[Task material start]
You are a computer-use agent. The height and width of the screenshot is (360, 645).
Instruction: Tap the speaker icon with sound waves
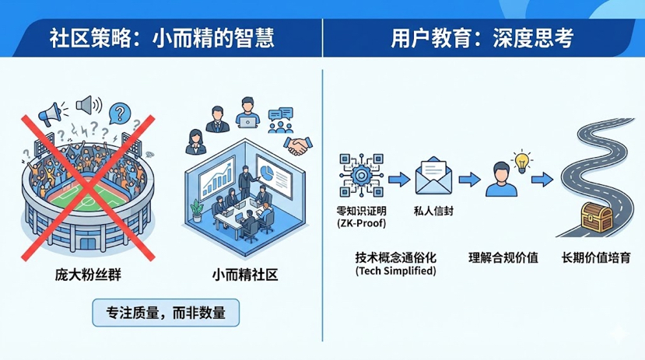[89, 105]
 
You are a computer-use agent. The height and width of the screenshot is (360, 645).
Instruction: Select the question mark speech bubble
[120, 113]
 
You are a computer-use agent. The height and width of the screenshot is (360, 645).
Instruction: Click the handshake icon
[298, 146]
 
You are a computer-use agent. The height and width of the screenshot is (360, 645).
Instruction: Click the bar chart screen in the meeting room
[217, 179]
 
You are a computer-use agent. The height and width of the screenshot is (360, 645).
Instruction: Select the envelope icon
[433, 177]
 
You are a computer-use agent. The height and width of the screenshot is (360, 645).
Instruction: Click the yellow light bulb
[522, 162]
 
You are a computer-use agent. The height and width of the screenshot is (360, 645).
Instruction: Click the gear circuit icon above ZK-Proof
[362, 176]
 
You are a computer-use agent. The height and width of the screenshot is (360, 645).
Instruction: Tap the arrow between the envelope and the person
[470, 180]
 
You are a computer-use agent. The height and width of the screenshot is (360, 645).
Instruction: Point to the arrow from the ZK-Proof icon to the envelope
[399, 180]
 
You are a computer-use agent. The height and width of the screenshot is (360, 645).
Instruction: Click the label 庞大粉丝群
[88, 274]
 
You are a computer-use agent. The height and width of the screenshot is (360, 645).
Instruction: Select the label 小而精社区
[245, 274]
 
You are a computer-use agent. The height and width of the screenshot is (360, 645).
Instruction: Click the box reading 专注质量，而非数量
[166, 313]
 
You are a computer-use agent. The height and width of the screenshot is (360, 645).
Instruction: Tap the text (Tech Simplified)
[396, 271]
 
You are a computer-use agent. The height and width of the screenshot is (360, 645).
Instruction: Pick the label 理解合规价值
[503, 257]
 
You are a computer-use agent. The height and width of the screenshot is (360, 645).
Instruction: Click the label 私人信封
[433, 211]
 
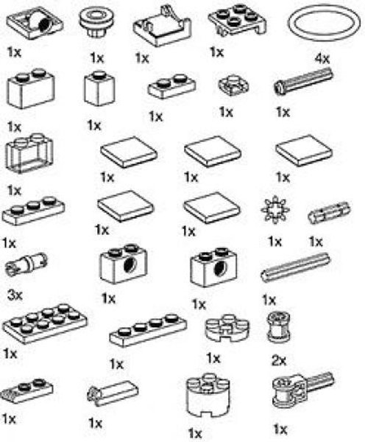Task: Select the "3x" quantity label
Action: tap(15, 295)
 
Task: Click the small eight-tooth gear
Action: tap(274, 213)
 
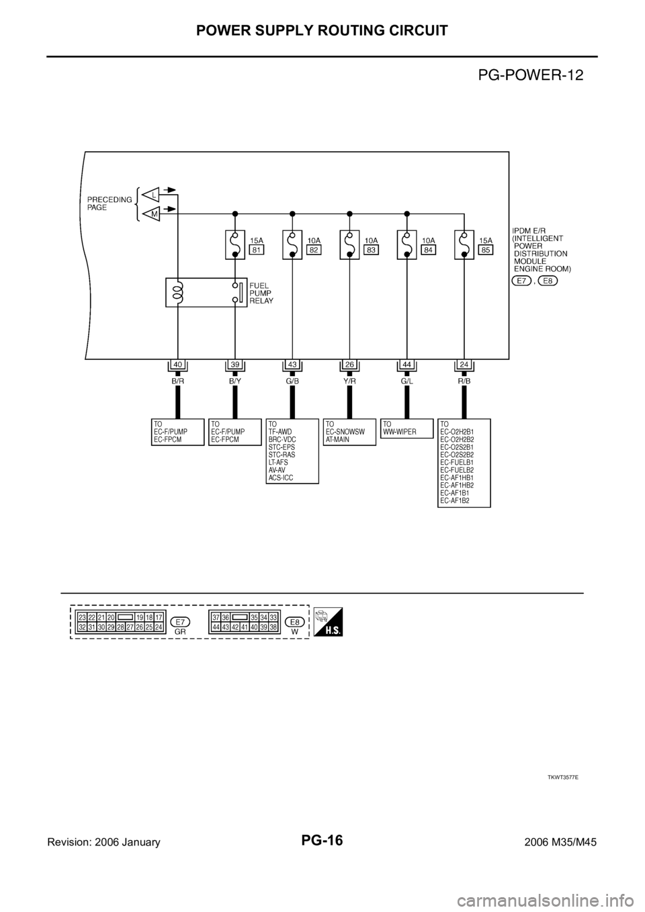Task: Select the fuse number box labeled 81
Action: point(255,248)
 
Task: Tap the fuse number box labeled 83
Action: point(370,248)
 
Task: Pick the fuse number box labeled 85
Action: point(486,248)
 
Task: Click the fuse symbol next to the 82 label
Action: point(292,244)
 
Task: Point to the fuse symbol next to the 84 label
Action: point(407,244)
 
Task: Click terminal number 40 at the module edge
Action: point(177,364)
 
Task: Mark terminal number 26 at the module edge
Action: point(349,364)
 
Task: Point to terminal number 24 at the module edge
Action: point(464,364)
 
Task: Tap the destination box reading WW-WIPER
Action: point(407,428)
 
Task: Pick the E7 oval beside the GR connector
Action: point(180,621)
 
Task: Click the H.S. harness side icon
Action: point(328,621)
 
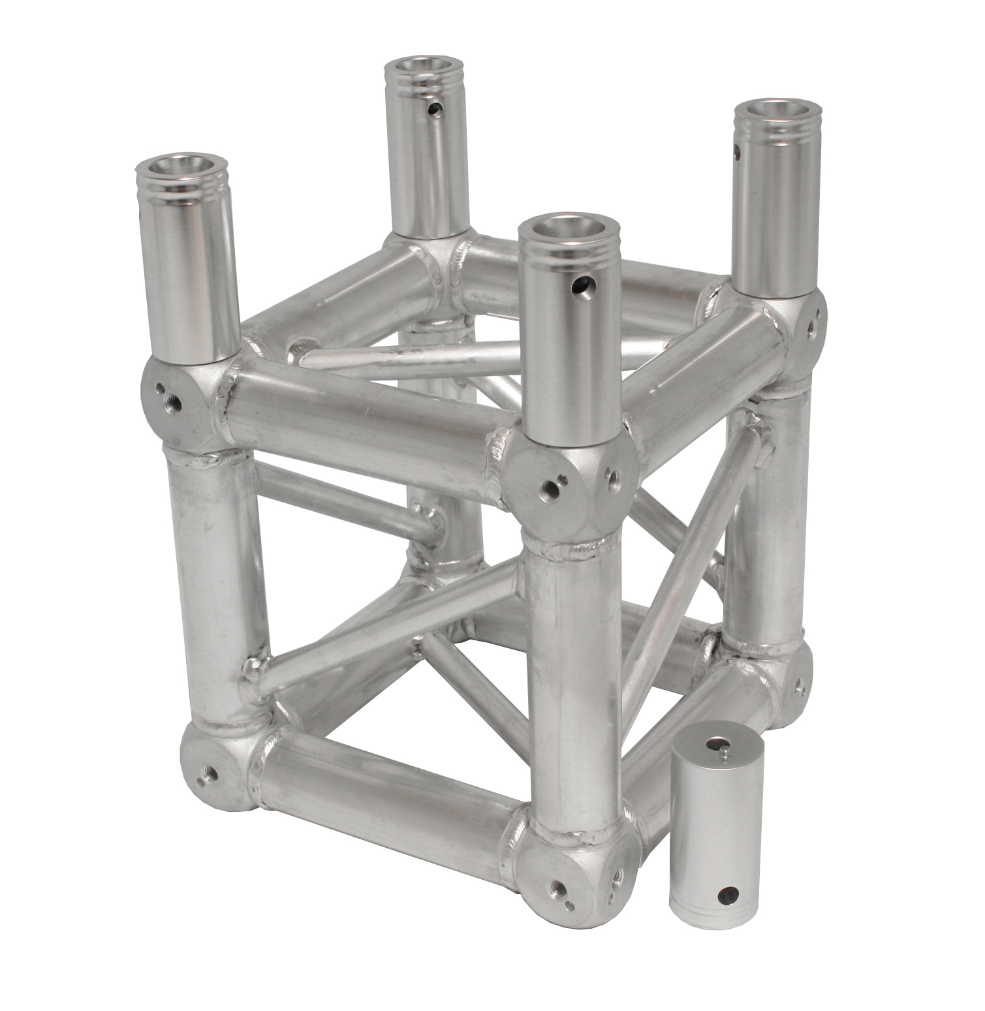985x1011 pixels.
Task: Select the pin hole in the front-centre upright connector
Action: point(582,285)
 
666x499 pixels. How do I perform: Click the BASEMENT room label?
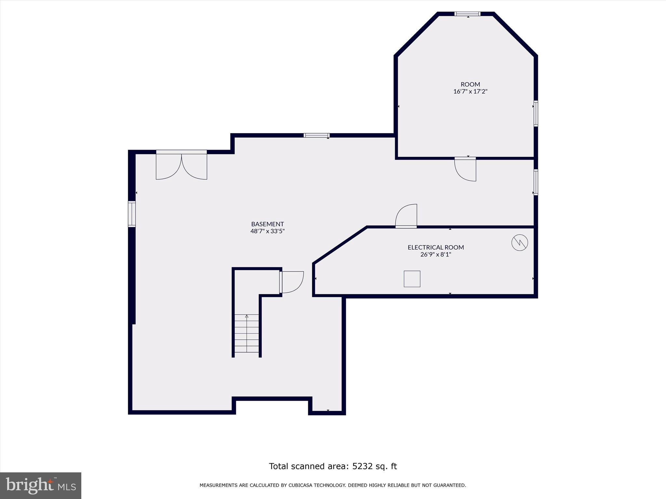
[Task material end]
Rewrite all of the records above, replacing each "module edge" with "module border" and keeping everything else unchanged. Leave the pictures out.

You are a computer-use agent. The height and width of the screenshot is (360, 645).
Instruction: Tap the speaker icon with sound waves
[89, 105]
 
You are a computer-use agent. The height and width of the screenshot is (360, 645).
Instruction: Select the question mark speech bubble
[120, 113]
 
You are a computer-use agent. The height and width of the screenshot is (360, 645).
Instruction: Click the handshake icon
[298, 146]
 
You are a computer-use agent. The height and width of the screenshot is (360, 645).
Instruction: Click the bar chart screen in the meeting room
[217, 179]
 
You are a computer-use agent. The height and width of the screenshot is (360, 645).
Instruction: Select the envelope icon
[433, 177]
 
You are a computer-use agent. The height and width of the screenshot is (360, 645).
Instruction: Click the yellow light bulb
[522, 162]
 
You are a computer-use agent. The height and width of the screenshot is (360, 645).
Instruction: Click the gear circuit icon above ZK-Proof
[362, 176]
 
You are a computer-use agent. The height and width of the screenshot is (360, 645).
Instruction: Tap the arrow between the envelope and the person
[470, 180]
 
You are a computer-use agent. The height and width of the screenshot is (360, 645).
Instruction: Point to the arrow from the ZK-Proof icon to the envelope
[399, 180]
 
You are a computer-use agent. The height and width of the screenshot is (360, 645).
Instruction: Click the label 庞大粉丝群
[88, 274]
 
You are a computer-use agent. The height and width of the screenshot is (360, 645).
Instruction: Select the label 小而精社区
[245, 274]
 
You are a computer-use agent. The height and width of the screenshot is (360, 645).
Instruction: Click the box reading 专注质量，而非数量
[166, 313]
 
You are a computer-use agent. The height and width of the screenshot is (360, 645).
Instruction: Tap the text (Tech Simplified)
[396, 271]
 
You are a computer-use agent. The height and width of the screenshot is (360, 645).
Instruction: Pick the label 理解合规价值
[503, 257]
 
You are a computer-use agent. The height and width of the screenshot is (360, 645).
Instruction: Click the label 私人信封
[433, 211]
 
Task: Select the "3x" quantity label
Action: tap(15, 295)
 
Task: Click the small eight-tooth gear
Action: tap(274, 213)
 
Task: Select the fuse number box labeled 81
Action: point(255,248)
 
Task: Tap the fuse number box labeled 83
Action: point(370,248)
 
Task: Pick the fuse number box labeled 85
Action: point(486,248)
 
Task: Click the fuse symbol next to the 82 label
Action: point(292,244)
 
Task: Point to the fuse symbol next to the 84 label
Action: point(407,244)
 
Task: Click terminal number 40 at the module border
Action: point(177,364)
 
Task: Mark terminal number 26 at the module border
Action: point(349,364)
 
Task: Point to terminal number 24 at the module border
Action: point(464,364)
 
Task: Tap the destination box reading WW-WIPER
Action: point(407,428)
 
Task: Pick the E7 oval beside the GR connector
Action: point(180,621)
 
Task: Click the H.S. harness side icon
Action: point(328,621)
 
985x1011 pixels.
Task: Select the pin hole in the front-centre upright connector
Action: point(582,285)
 
666x499 pixels. How do I perform: Click the BASEMENT room label?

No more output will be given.